Sylvie Fleury
Soft Rocket (2026)
Since the early 1990s, Sylvie Fleury has referenced luxury items and objects of consumer culture in her work. Often defamiliarized in terms of size and materiality – such as an enlarged make-up palette or a designer handbag cast in bronze – her works shift attention to the underlying symbolic order as well as to the various mechanisms of value generation in the lifestyle industry and the art economy. Surfaces are oftentimes shiny, serving as reflections on the way desire is structured and how gender roles are invoked.For her second edition for TEXTE ZUR KUNST, Fleury continues her examination of the space rocket – equally an object of fetishization, but of a very different provenance. She first questioned dominant narratives of conquest and their underlying phallic logic with “First Spaceship on Venus” in 1996. The title and the use of colors and materials associated with femininity such as glittery pink car lacquer or soft fur in this ongoing sculpture series allude to a different utopia to be sought in outer space and science fiction.
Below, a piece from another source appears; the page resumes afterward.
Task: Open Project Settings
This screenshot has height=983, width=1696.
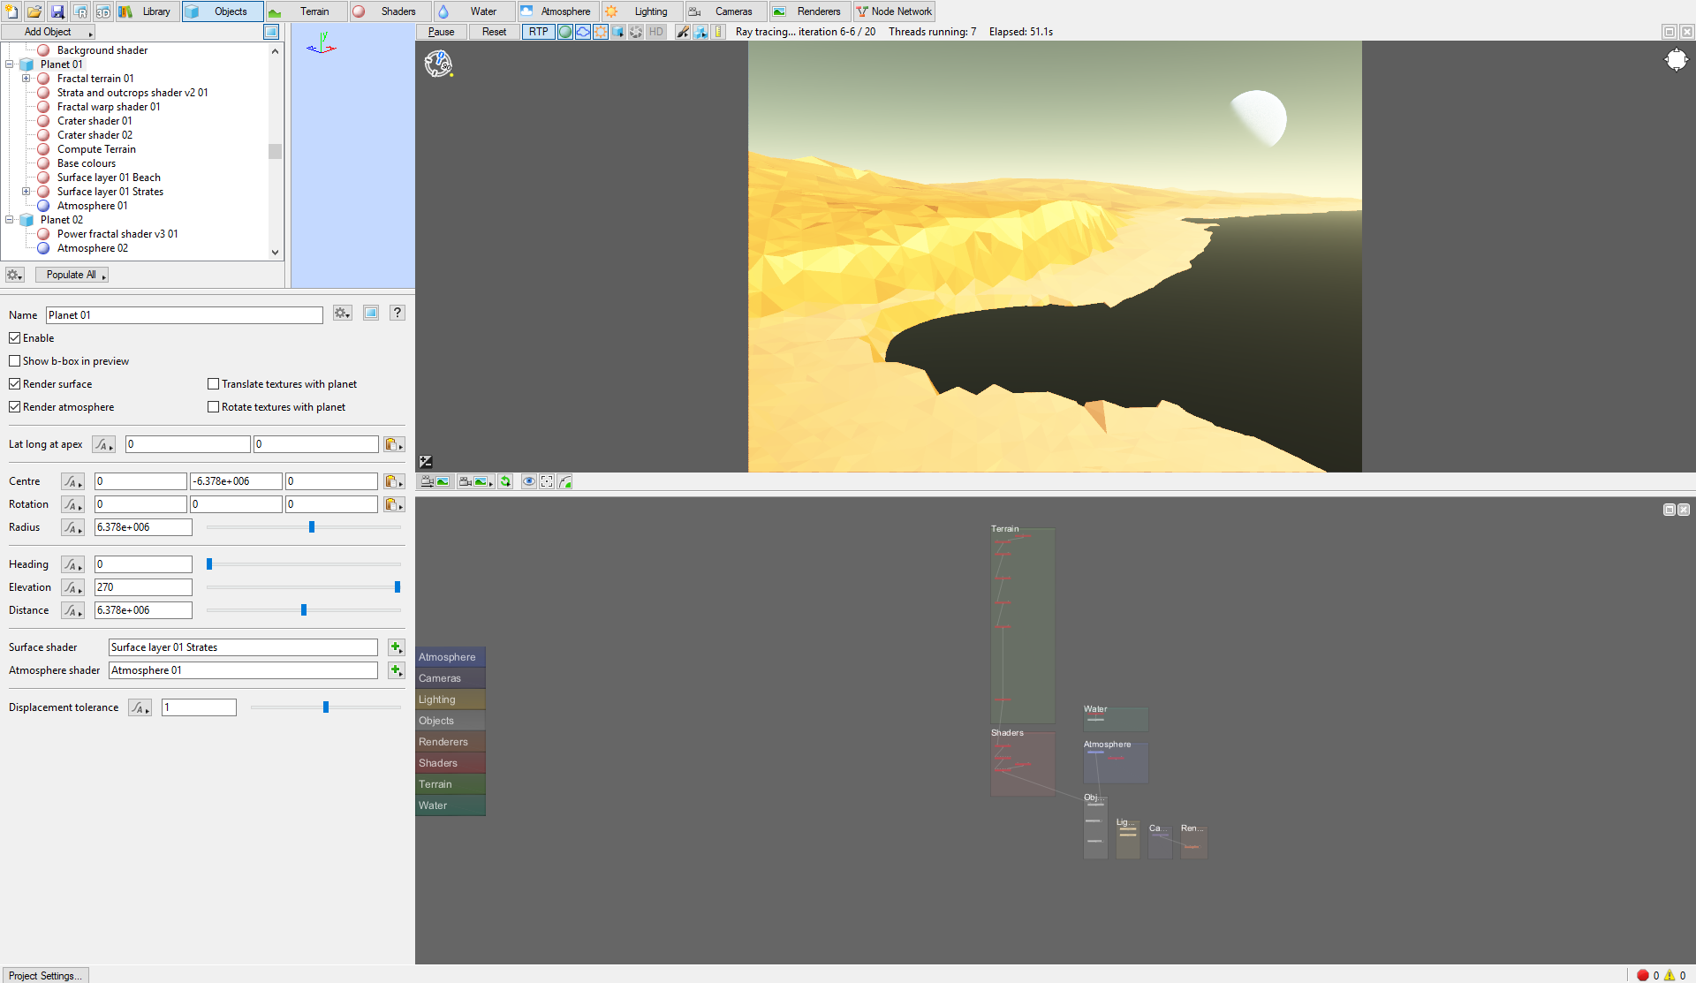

The concurrent “Soft Rocket” series echoed in this edition confronts the allure of the erect rocket, about to take off with pointed futurity, with its own vulnerability and the reality that this spaceship has run out of steam. Earth’s gravitational pull was introduced as a sculptural principle by the anti-form movement and artists working on soft sculpture, and Fleury applying it here is an example of her ironic engagement with art history. Tales of progress as they manifest in modernism, spacecraft, and contemporary consumer culture alike are humbled, with their masculinist force serving as the punchline. It’s a joke that landed, and it offers comfort in times where a desire to leave this earth behind is rising.